Welcome to another edition of "3 Things In Biotech You Should Learn Today," a daily digest dedicated to helping you keep up with the news in biotech and pharmaceutical research.
And today's a big day with the FDA! Let's get to it.
Pfizer gets the nod despite safety concerns in AML
On July 11, Pfizer (PFE) faced a big oncology drug advisory committee (ODAC) meeting to discuss the fate of its antibody-drug conjugate gemtuzumab ozogamicin for treatment of patients with AML.
As of a few days ago, it seemed that there were some serious outstanding questions relating to the toxicity of this agent, with an increased level of severe liver toxicity casting some doubt on the future of gemtuzumab.
The ODAC agreed on a 6 to 1 vote that a revised "fractionated" dosing scheme sufficiently reduced the tolerability concerns for this agent. Moreover, the event-free survival observed in clinical trials was deemed meaningful.
So the scientists have now weighed in, and gemtuzumab ozogamicin is a go. The final FDA decision is expected in September.

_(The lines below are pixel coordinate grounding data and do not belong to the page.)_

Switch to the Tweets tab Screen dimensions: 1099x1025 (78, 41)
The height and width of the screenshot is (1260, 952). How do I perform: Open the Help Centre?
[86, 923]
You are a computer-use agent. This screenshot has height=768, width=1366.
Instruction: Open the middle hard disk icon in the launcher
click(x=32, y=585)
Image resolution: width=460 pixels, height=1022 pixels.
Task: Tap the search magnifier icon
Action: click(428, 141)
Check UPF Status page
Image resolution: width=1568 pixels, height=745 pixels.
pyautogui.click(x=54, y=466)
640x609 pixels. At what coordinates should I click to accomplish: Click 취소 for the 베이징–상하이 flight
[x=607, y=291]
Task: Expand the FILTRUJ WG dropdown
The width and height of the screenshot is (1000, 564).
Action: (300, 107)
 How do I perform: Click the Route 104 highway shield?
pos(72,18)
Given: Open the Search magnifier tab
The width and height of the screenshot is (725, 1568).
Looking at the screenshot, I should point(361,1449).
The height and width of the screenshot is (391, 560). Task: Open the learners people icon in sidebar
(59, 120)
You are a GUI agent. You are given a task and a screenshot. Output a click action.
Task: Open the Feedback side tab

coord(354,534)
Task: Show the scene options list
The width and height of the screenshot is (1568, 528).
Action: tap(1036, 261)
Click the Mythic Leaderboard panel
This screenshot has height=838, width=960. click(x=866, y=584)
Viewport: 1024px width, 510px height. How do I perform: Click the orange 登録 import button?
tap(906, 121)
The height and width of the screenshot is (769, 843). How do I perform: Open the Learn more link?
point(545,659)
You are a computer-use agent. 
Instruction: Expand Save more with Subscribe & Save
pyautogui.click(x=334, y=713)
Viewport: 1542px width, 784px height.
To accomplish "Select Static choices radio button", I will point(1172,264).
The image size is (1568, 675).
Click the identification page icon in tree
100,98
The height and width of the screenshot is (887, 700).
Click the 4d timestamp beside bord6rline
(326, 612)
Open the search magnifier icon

Looking forward: This is definitely good news for PFE and for patients with AML, as 2017 has proven to be a banner year for treatment of this difficult form of leukemia. The lone dissenter indicated that he would have liked for treatment to be restricted to patients with favorable or intermediate-risk cytogenetics, but the panel ultimately decided that this should be a decision left up to patients and their doctors.
Groundbreaking CAR-T cell ODAC thumbs-up
Recently we covered the briefing document that Novartis (NVS) received for CTL019 in acute lymphoblastic leukemia, which highlighted some areas of concern that NVS would be asked to discuss with the oncology drug advisory committee.
Specifically, safety and manufacturing concerns had an outside shot at threatening the approval of CAR-T cells.
But it was not to be. The panel of experts voted unanimously to recommend the approval of CTL019. This goes to illustrate just how skewed the risk/benefit profile of this approach was, considering the risk of serious or even fatal complications. Furthermore, NVS might just be innovative enough with its distribution channels to get adequate therapy penetration into the treatment landscape.
Undoubtedly, there is going to be a large demand for it.
Looking forward: I was writing about another important finding in acute leukemia when news came down the wire about the ODAC thumbs-up. That entry was removed, and this one was inserted in its place. Not often will I drop everything to pay attention, but this was a big one. Now, the FDA is expected to give its final ruling on October 3, so it's going to be an anxious nearly three months.
Lilly's newest breast cancer drug gets priority review
The field of CDK4/6 inhibitors has been exploding ever since the 2015 approval of PFE's palbociclib. Since then, other competitors have launched themselves into the fray, with NVS gaining approval for its entry ribociclib.
Eli Lilly (LLY) is also intensely involved in this research with a late-stage compound, abemaciclib. This agent has shown encouraging results recently when used in combination with hormone therapy for metastatic, estrogen/progesterone receptor-positive breast cancer, and LLY previously announced breakthrough designation in 2015 for this agent.
Now, the FDA has informed LLY that abemaciclib has received priority review status for its NDA, which covers abemaciclib monotherapy in previously treated disease as well as the combination with endocrine therapy in previously untreated metastatic breast cancer.
Looking forward: LLY has a big chance here to differentiate itself on the marketplace, as it is (currently) the only drug that can be given continuously. The PFE and NVS entries both require three weeks on/one week off due to the risk of myelosuppression. Abemaciclib, on the other hand, trades the myelosuppression for gastrointestinal side effects, as well as possible cardiac toxicity. So its entry into the latest stages of development is an important harbinger of options for patients.
Conclusions
Lots of positive developments for patients with serious forms of cancer. This edition can be filed under the lessons about how much priority the FDA puts on new treatment options in cancer.